Mountain Building
A’ cruthachadh beinn
The mountains we see in Lochaber are the eroded roots of the Caledonian mountain chain, created over 400 million years ago. This ancient mountain range had peaks as high as parts of the present-day Himalaya, and extended for over 5,000 kilometres across a vast continent.
The range was split apart by the opening of the Atlantic Ocean. Today the eroded remains of the Caledonian range are found in eastern North America, Greenland, Ireland, Scotland Norway and Spitsbergen.
Mountain-building is a result of the constant movement of plates on the surface of the Earth, driven by heat from the Earth’s core. The series of powerful earth movements that built the Caledonian mountain range is known as the Caledonian Orogeny.
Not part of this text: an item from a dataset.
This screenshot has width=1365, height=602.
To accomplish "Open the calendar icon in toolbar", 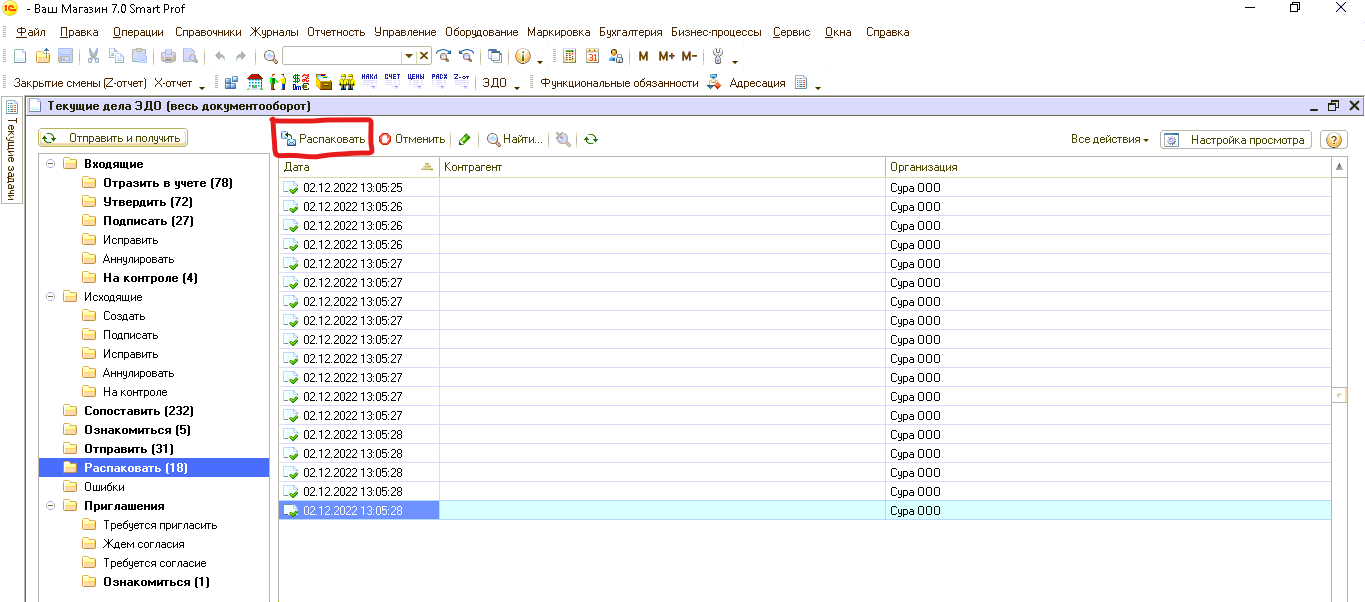I will [x=593, y=56].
The rocks that underlie most of the Highlands southeast of the Great Glen are known as Dalradian rocks. They started out as sediment that was laid down between 750 and 500 million years ago on the edge of an ancient continent called Laurentia.
This continent was separated by an ocean from the continent of Baltica (the foundations of Sweden, Finland and Russia), and from a smaller continent called Avalonia (where the rocks of England and Wales were forming).
500 million years ago, the three continents began to move together, gradually closing up the ocean. The colliding rocks of the continents and intervening ocean crumpled, folded and pushed on top of each other, and eventually became welded together into one huge new continent.
The enormous forces created when continents collide can fold, thrust and sometimes melt the existing rocks. What were originally sedimentary rocks were transformed by high pressures and temperatures into a range of metamorphic (or 'changed') rocks which include quartzites, schists, marbles and slates.
In extreme cases, the rocks melted to form magma, which built up in huge chambers below the Earth’s surface.